Budget: Strache: Keine neuen Steuern für die Bürger!

Staatshaushalte lassen sich einzig durch Ausgabenkürzungen nachhaltig sanieren

Wien (OTS) - "Keine neuen Steuern für die Bürger!" Diese Forderung erhob heute FPÖ-Bundesparteiobmann HC Strache angesichts der Belastungspläne der Bundesregierung. Staatshaushalte würden sich einzig durch Ausgabenkürzungen nachhaltig sanieren lassen. Aber wieder einmal sei die Möglichkeit einer umfassenden Staats- und Verwaltungsreform verpasst worden.

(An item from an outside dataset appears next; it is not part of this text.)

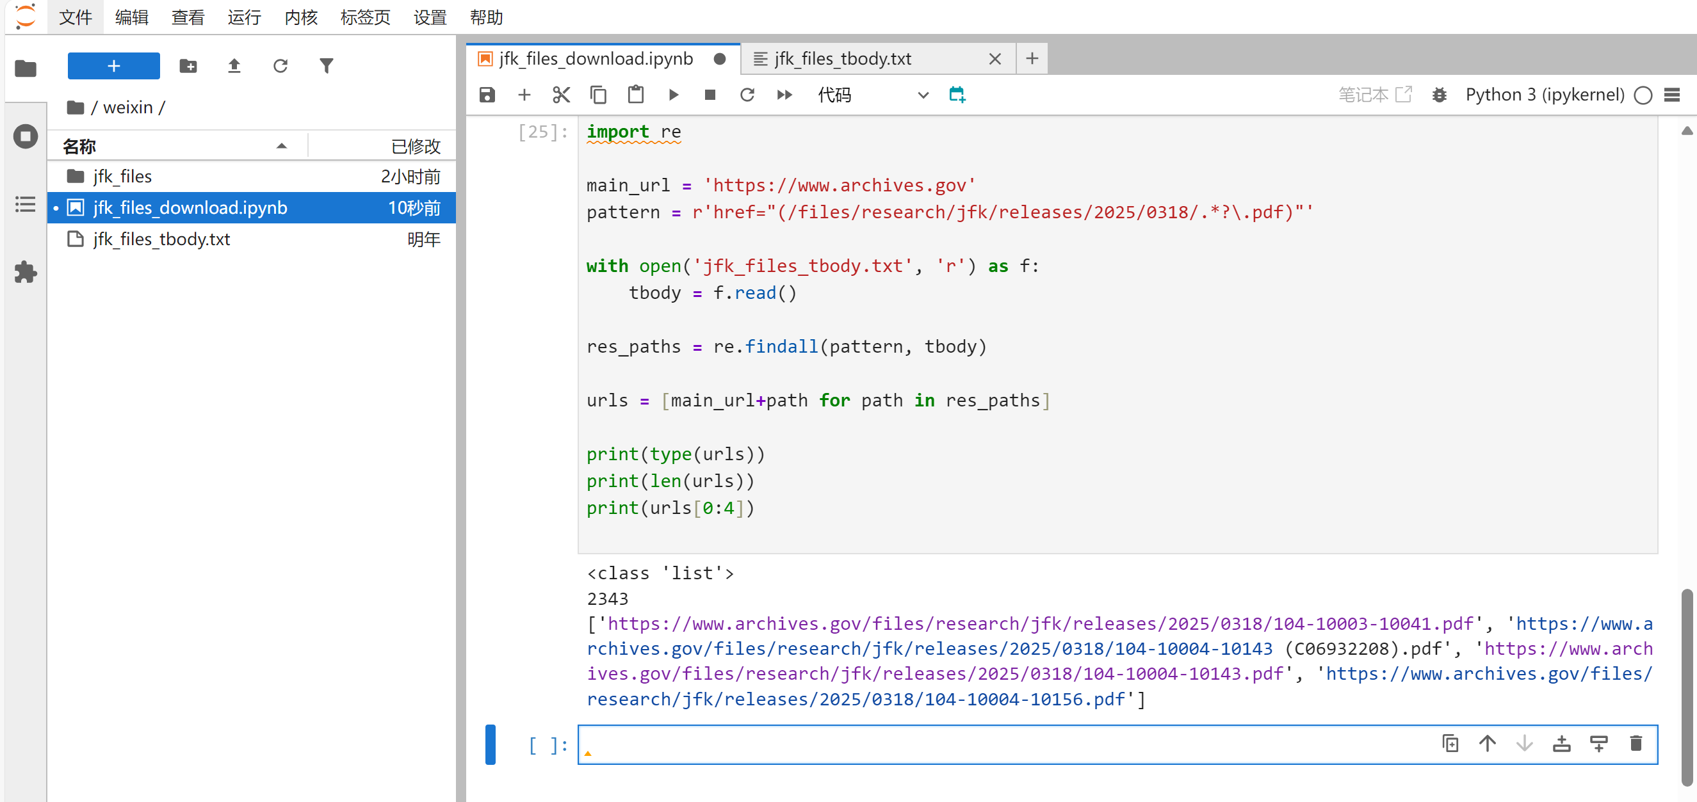Upload files with the upload arrow icon
This screenshot has width=1697, height=802.
pyautogui.click(x=234, y=66)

Der häufig erhobene Einwand, wonach ausgabenseitige Einsparungen über Nachfrageausfälle jene Krise quasi im zweiten Durchlauf heraufbeschwören würden, die soeben mit üppigen Ausgabeprogrammen überwunden wurde, sei zwar eine einleuchtende These der nachfrageorientierten Schule, die aber den europäischen Erfahrungen der letzten zwanzig Jahre nicht standhalte. "So waren die primär ausgabenseitigen Konsolidierungen in Schweden und Finnland besonders erfolgreich", erklärte Strache. Der Erfolg von ausgabenseitigen Kürzungen begründe sich darin, dass diese das Problem der permanent wachsenden Ausgabenverpflichtungen an der Wurzel packen, während bei Steuererhöhungen das tatsächliche Problem ungelöst bzw. dessen Lösung defacto in die Zukunft verschoben werde. Nur Sparen führe ans Ziel.

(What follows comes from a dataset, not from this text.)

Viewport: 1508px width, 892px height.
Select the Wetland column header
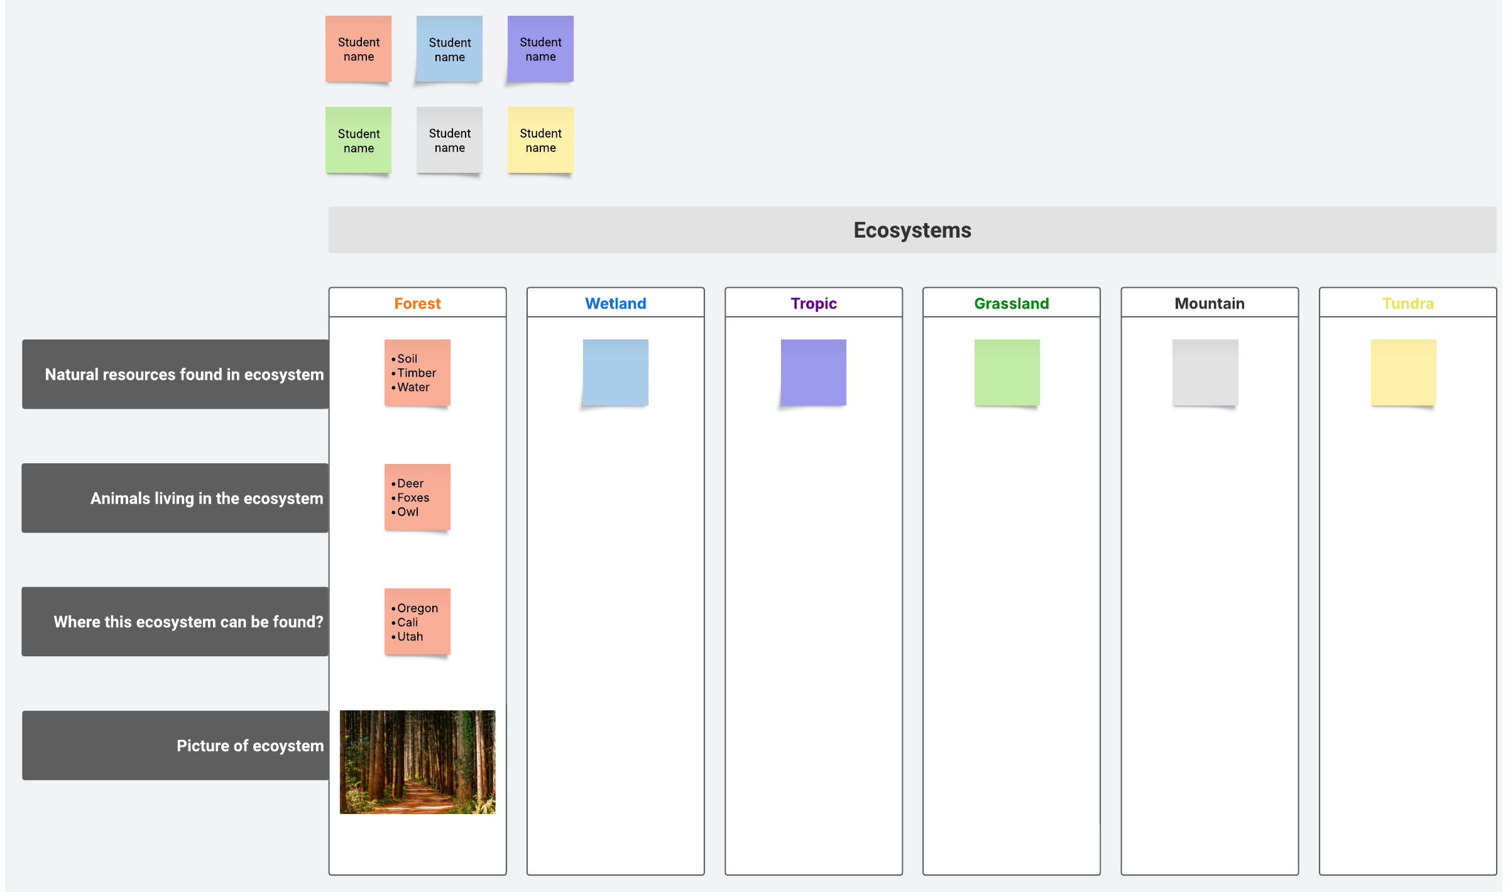click(615, 303)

Eine ausgabenseitige Konsolidierung würde die Erwartung erhärten, dass aufgrund der fiskalischen Disziplin des Staates in Zukunft mit geringeren steuerlichen Belastungen zu rechnen sei bzw. dass mit dem Abbau der Staatschulden die Risikoprämie und somit die Zinsbelastung sinke. "Somit kann auch mit einer ausgabenseitigen Haushaltpolitik ein expansiver Effekt ausgelöst werden", so Strache.